Biosimilars hold the potential to free up precious resources for reinvestment in new treatments in the developed nations, while improving market access for developing economies. Consequently, it is easy to see why these lower-cost alternatives to premium-priced biologics are among the hottest topics in the pharmaceutical industry.
However, in countries with no formal biosimilars regulatory guidance, such as China, domestic, non-innovator copies of multinational, branded biologics have been approved without clinical data to support comparability to the innovator brand; as a result, the quality of these non-innovator versions can be inferior. Chinese regulators are in the process of developing an abbreviated approval process for biologics that could open up the Chinese market to true biosimilars however. China is not alone in allowing follow-on biologics to be approved without clinical comparability data; non-innovator biologics are also available in South Korea, but a formal biosimilars pathway, based on the European process, has been in place since 2009. In order to understand how perceptions of biosimilars vary between these key Asian growth markets, we surveyed Chinese and South Korean specialists. Primary research in the G7 markets has highlighted that oncologists are more willing to adopt biosimilars than endocrinologists, and with this in mind, we surveyed both of these groups of specialists in China to understand if this trend exists in growth markets.
Questions Answered in This Report:
Understanding where biosimilars legislation is already in place and which non-innovator biologics are already available is critical to understanding the landscape and opportunity for biologics. Which countries have biosimilars legislation or guidance in the Asia-Pacific, and which biosimilars are in the pipeline in South Korea and China?
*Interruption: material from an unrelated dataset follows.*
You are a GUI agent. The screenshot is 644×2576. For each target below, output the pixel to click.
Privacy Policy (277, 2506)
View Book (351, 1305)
Familiarity with the concept of biosimilarity, perception of biosimilars’ similarity compared with the reference brand, and level of comfort with indication extrapolation are all key parameters for assessing future physician uptake of biosimilars. How does physician familiarity with biosimilars in China and South Korea compare with European physicians? Will South Korean and Chinese physicians accept a biosimilar that does not have supporting clinical data in all indications that the reference product has approval for?
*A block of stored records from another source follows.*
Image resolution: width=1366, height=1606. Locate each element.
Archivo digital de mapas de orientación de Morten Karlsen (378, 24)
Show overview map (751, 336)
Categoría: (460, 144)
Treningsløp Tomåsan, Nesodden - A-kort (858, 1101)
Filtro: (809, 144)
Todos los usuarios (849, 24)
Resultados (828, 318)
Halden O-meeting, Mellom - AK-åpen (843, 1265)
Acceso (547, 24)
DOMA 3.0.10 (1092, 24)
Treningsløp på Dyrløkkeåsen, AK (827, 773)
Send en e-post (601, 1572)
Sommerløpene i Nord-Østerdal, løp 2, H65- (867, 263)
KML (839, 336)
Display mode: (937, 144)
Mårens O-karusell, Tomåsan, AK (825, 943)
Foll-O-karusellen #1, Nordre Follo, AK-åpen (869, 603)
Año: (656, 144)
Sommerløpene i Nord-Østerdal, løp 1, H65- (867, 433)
The quality and physician acceptance of locally produced, non-innovator copy biologics is highly variable by drug class and therapeutic specialty in China and South Korea. Do surveyed oncologists in these countries differentiate between biosimilars and non-innovator biologics in terms of similarity to the originator brand?
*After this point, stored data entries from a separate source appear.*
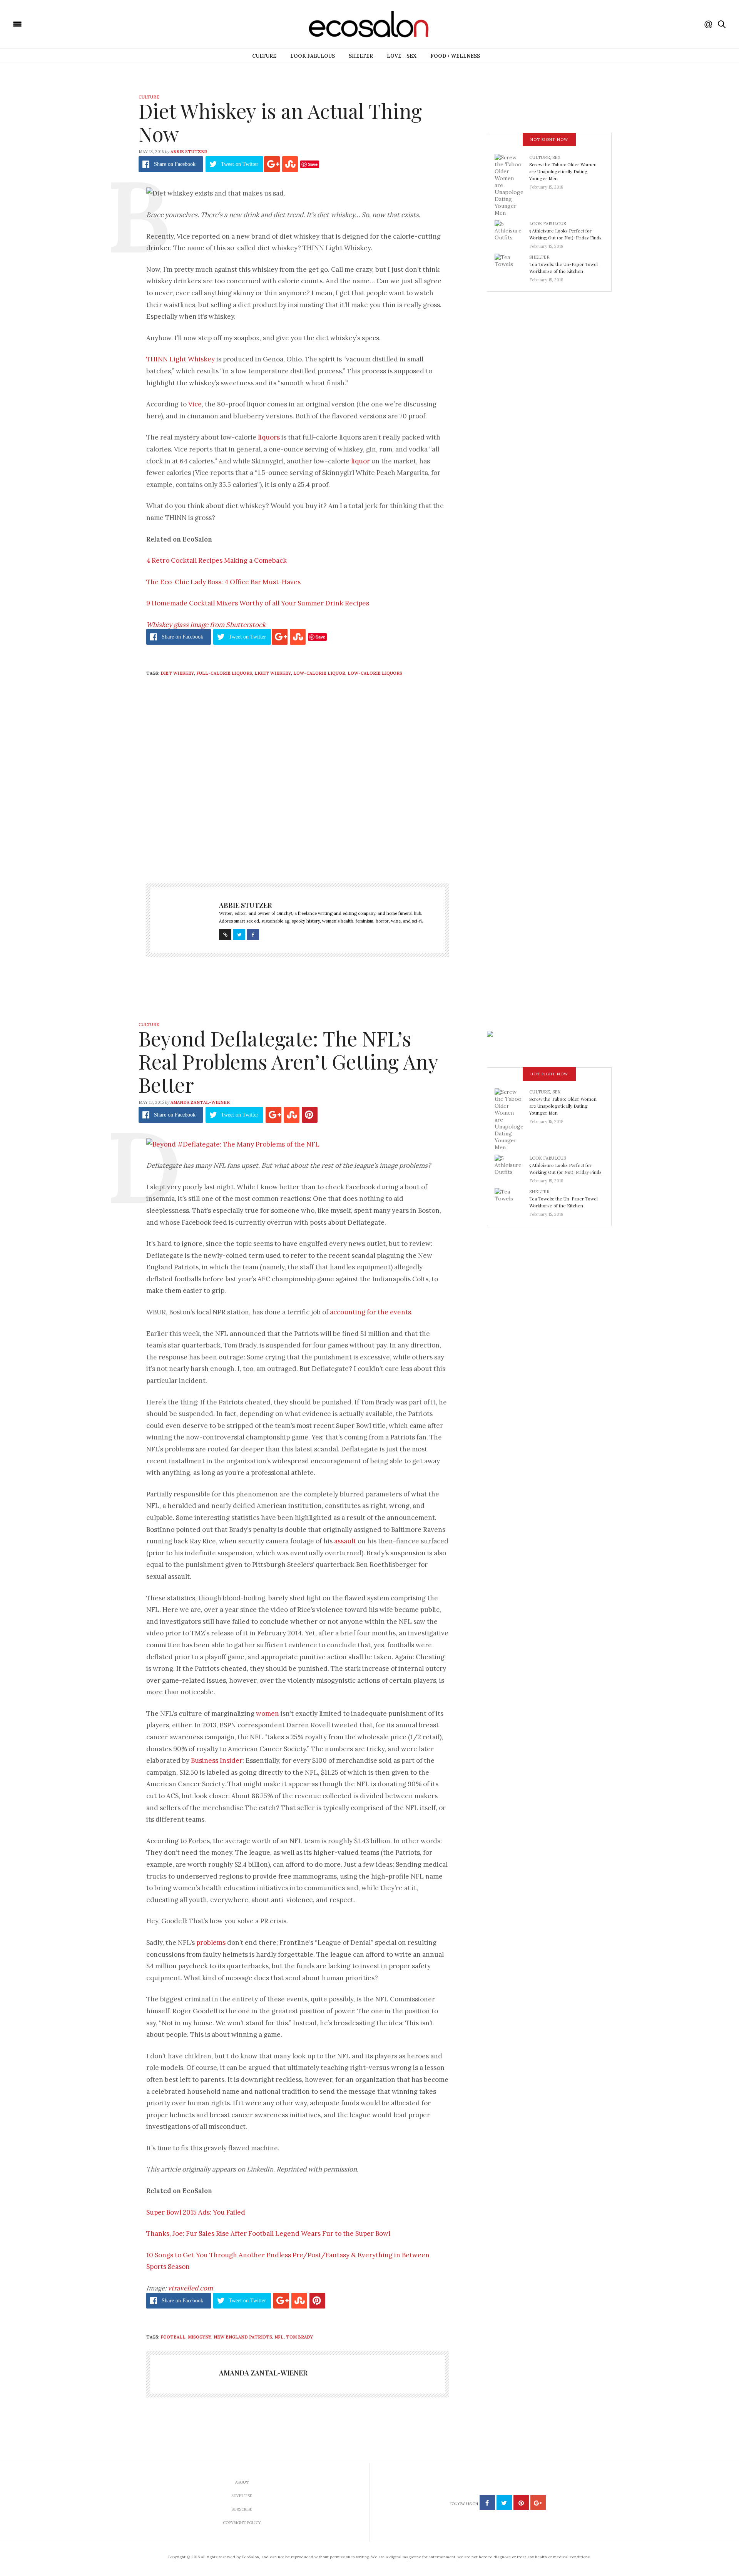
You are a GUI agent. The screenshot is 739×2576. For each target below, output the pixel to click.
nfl (279, 2337)
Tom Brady (299, 2337)
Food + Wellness (455, 56)
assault (345, 1541)
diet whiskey (177, 673)
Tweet (239, 164)
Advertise (241, 2495)
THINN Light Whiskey (180, 359)
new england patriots (243, 2337)
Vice (195, 404)
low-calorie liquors (375, 673)
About (242, 2482)
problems (211, 1942)
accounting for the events (370, 1312)
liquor (360, 461)
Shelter (361, 56)
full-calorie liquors (224, 673)
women (267, 1713)
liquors (269, 437)
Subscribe (241, 2509)
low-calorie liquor (319, 673)
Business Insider (216, 1760)
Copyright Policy (242, 2522)
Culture (264, 56)
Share (175, 164)
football (173, 2337)
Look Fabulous (312, 56)
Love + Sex (401, 56)
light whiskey (272, 673)
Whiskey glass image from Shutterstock (206, 624)
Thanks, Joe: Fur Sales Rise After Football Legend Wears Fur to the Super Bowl (268, 2233)
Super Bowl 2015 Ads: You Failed (195, 2212)
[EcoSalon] (63, 23)
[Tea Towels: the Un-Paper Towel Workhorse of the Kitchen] (512, 265)
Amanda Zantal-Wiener (200, 1102)
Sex (556, 157)
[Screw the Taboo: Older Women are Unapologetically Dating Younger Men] (512, 184)
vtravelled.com (190, 2288)
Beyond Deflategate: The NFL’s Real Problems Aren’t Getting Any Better (288, 1061)
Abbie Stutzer (189, 151)
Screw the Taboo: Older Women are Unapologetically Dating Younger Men (563, 171)
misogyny (199, 2337)
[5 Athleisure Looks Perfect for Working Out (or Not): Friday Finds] (512, 232)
Markets covered: South Korea and China.
Primary research: Online survey with 286 specialist physicians: 86 Chinese endocrinologists from Class IIIA hospitals who treat at least 40 type II diabetics per month; 100 Chinese oncologists from Class II or III hospitals who treat at least 10 breast cancer patients and 5 non-small-cell lung cancer patients per month; 100 South Korean oncologists who treat at least 10 breast cancer patients and 5 non-small-cell lung cancer patients per month.